Looking at the growing demographic of single mothers, this woman was doing everything we want people to do – she was being self-supporting, she was actively parenting and she was being a ‘maker’ not a ‘taker’, to use the Romney/Ryan terminology.

In our legislative policies, we need to be seeking out areas of business where our state and local licensing and regulation are competitive and as ‘business-friendly’ with legislation providing state-wide licensing and standards similar to those of other states. We should not be adding unfair and unreasonable additional taxation like the ‘entertainment tax’ on medical and health care related services.

My impression is that the conservatives who claim to be ‘business friendly’ act mostly to give unfairly favorable special interest and large corporation or rich individual preferential and unfairly advantageous treatment, but much less so the mom and pop, or in this case just mom, small enterprises.

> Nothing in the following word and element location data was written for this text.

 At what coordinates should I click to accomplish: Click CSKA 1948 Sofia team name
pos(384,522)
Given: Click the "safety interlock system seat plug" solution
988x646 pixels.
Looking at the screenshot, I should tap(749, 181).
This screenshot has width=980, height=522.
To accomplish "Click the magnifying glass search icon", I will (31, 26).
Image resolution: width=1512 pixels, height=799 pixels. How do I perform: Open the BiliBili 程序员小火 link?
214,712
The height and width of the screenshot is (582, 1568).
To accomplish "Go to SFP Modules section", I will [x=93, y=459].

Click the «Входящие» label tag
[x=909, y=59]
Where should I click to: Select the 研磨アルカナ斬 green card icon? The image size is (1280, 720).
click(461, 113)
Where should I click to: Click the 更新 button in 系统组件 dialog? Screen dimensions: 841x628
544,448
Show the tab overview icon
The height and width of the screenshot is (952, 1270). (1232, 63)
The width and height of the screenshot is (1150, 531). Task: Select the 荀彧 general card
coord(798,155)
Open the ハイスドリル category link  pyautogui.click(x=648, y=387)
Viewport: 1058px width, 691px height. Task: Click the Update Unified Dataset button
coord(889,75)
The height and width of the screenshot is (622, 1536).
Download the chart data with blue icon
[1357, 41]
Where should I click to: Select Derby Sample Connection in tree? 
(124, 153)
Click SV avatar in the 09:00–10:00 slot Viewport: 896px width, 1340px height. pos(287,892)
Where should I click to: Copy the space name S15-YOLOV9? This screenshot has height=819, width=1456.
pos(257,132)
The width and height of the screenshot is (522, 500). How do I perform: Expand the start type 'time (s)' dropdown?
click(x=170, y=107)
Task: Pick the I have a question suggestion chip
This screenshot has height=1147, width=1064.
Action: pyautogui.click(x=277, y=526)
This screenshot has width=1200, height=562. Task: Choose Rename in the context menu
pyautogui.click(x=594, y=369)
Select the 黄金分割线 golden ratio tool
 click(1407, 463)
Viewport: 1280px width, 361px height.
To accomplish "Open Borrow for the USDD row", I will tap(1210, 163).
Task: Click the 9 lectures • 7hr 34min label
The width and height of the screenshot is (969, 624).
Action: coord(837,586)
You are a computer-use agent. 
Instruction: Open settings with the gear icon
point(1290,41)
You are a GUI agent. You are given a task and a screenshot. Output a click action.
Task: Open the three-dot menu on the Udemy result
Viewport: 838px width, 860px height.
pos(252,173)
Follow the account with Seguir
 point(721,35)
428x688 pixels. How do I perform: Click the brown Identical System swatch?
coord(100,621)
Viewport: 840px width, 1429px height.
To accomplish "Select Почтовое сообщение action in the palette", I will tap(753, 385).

I want to see Minnesota do more to help people who are working seven days a week, 12+ hour days, taking risks to pay the bills to make their business dreams a reality.

I want to see fair and equitable regulation, and taxation, and encouragement for efforts like this. Time to level the playing field for the real entrepreneurs, the real small business people, like this woman and the other vendors who were working long hours in adverse weather at the dog show, in addition to their regular jobs. We have to decide if we want policies, both regulatory and for taxation, that rewards this kind of effort, or if we want to keep extracting wealth from people like this, in order to put it in the pockets of the 1% of the wealthiest in our country. People with this kind of ambition are the ones we should be helping to get the training they need, giving them the support they need to get the skills to be this productive and hard working, in as many useful fields as possible. Instead we have rip-off for profit educational institutions getting subsidized, and we burden those who want to learn and achieve, and in the case of grad students, research and innovate, with huge debt and expenses.

Between the grooming prep for the dog show, and cleaning up storm damage, especially moving heavy downed tree limbs, and fixing fences…….I think maybe I should be scheduling one of those therapeutic massages……….I could use one myself about now.